下面的查询没有告诉我用户名已经存在于数据库中,即使它确实存在。
我正在努力学习如何绑定参数等,但我想我在某个地方搞混了。
<?php
// Include config.php
require_once("".$_SERVER['DOCUMENT_ROOT']."/admin/config.php");
// top.inc.php
require_once($top_inc);
?>
<!-- Meta start -->
<title></title>
<meta name="description" content="" />
<meta name="keywords" content="" />
<!-- Meta end -->
<!-- CONTENT START -->
<?php
// sidebar.inc.php
require_once($sidebar_inc);
// main.inc.php
require_once($main_inc);
// check if form has been submitted
if($_SERVER['REQUEST_METHOD'] == 'POST' && isset($_POST['submit'])){
// initialize form errors array
$error = array();
// fetch form data
$username = $_POST['username'];
$email = $_POST['email'];
$password = $_POST['password'];
// validate form data
if(!preg_match(constant("USERNAME_REGEX"), $username)){
$error[] = "Please enter a username. Use 3 to 15 digits and letters";
}
if(!preg_match(constant('PASSWORD_REGEX'), $password)){
$error[] = "Please enter a password. Minimum of 6 characters required";
}
if(!empty($password) && $password == $username){
$error[] = "Your pasword cannot be you username for security reasons";
}
if(empty($email)){
$error[] = "Please enter your email address";
}
if(!empty($email) && !filter_var($email, FILTER_VALIDATE_EMAIL)){
$error[] = "Your email address is not valid";
}
// connect to database
sql_con();
// Get instance of statement
$stmt = mysqli_stmt_init($connect);
// sql statement
$UserExists = "
SELECT
`user_login`
FROM
`users`
WHERE
`user_login` = ? ";
// prepare sql statement for execution
if (mysqli_stmt_prepare($stmt, $UserExists)) {
// bind parameters [s for string]
mysqli_stmt_bind_param($stmt, "s", $username) or die(mysqli_stmt_error());
// execute statement
mysqli_stmt_execute($stmt) or die(mysqli_stmt_error());
// check if username is found
if(mysqli_stmt_num_rows($stmt) > 0 ){
$error[] = 'The username you have choose has already been taken';
}
}
// If errors found display errors
if(!empty($error)){
foreach($error as $msg){
echo "$msg <br />";
}
} else {
echo 'My Query Worked!';
}
}
// signup.tpl template location
$tpl = 'inc/tpl/signup.tpl';
// load signup form template
PageContentTemplate($tpl);
?>
<!-- CONTENT FINISH -->
<?php
// footer.inc.php
require_once($footer_inc);
?>
基本上它只是发出 "My Query Worked "的声音,即使它应该说用户名已经存在,而事实也是如此,我在表单上输入了细节和一个我知道已经存在的用户名,然后提交了表单,我知道我做的事情可能真的很傻,但作为mysqli和绑定参数等方面的新手。我不知道我哪里出了问题,即使我已经看了一些例子。

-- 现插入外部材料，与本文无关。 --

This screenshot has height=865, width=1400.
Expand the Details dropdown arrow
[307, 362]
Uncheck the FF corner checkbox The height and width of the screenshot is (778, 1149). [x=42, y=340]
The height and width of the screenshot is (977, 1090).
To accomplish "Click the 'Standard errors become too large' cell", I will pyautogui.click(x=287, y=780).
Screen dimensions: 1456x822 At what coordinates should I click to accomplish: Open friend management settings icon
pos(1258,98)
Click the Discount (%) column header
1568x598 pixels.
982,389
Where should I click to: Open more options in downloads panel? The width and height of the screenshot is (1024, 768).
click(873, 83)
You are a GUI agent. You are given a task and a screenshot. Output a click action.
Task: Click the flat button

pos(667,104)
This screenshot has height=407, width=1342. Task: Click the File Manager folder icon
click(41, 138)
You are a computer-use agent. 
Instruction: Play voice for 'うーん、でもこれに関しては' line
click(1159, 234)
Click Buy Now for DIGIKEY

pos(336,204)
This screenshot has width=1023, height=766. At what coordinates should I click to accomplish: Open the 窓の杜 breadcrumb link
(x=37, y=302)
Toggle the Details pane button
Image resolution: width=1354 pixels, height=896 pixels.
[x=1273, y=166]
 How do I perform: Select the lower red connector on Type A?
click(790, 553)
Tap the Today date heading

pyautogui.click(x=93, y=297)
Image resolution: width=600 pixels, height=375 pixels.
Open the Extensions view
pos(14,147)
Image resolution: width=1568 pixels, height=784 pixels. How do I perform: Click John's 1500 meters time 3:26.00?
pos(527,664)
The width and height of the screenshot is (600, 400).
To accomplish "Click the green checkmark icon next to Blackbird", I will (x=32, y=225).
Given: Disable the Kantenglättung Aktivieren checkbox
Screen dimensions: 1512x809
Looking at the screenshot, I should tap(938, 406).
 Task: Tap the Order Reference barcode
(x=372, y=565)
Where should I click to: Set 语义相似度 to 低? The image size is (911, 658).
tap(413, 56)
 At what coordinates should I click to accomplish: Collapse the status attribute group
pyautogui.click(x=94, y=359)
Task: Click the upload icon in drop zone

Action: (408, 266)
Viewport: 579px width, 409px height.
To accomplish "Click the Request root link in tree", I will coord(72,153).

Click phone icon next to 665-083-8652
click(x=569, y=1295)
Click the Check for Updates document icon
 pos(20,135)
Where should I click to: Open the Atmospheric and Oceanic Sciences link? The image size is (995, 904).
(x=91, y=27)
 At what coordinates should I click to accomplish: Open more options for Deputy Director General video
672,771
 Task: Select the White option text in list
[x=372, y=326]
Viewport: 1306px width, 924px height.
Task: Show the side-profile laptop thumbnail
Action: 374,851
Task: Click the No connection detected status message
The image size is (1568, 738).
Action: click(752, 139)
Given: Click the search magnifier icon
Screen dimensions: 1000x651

说实话,我不知道这是不是程序式的最好方法,我不懂PDOOOP,我改的主要原因是为了避免在查询中使用占位符等进行SQL注入。
我现在明白了。你没有调用 mysqli_stmt_store_result() 在此之前 mysqli_stmt_num_rows() 不会报告正确的值。
// prepare sql statement for execution
if (mysqli_stmt_prepare($stmt, $UserExists)) {
// bind parameters [s for string]
mysqli_stmt_bind_param($stmt, "s", $username) or die(mysqli_stmt_error());
// execute statement
mysqli_stmt_execute($stmt) or die(mysqli_stmt_error());
// check if username is found
// FIRST : store the store the result set so num_rows gets the right value
mysqli_stmt_store_result($stmt);
// Now this should be 1 instead of 0
if(mysqli_stmt_num_rows($stmt) > 0 ){
$error[] = 'The username you have choose has already been taken';
}
}
返回结果集中的行数。mysqli_stmt_num_rows()的使用取决于你是否使用mysqli_stmt_store_result()来缓冲语句句柄中的整个结果集。
如果你使用了mysqli_stmt_store_result(),mysqli_stmt_num_rows()可能会被立即调用。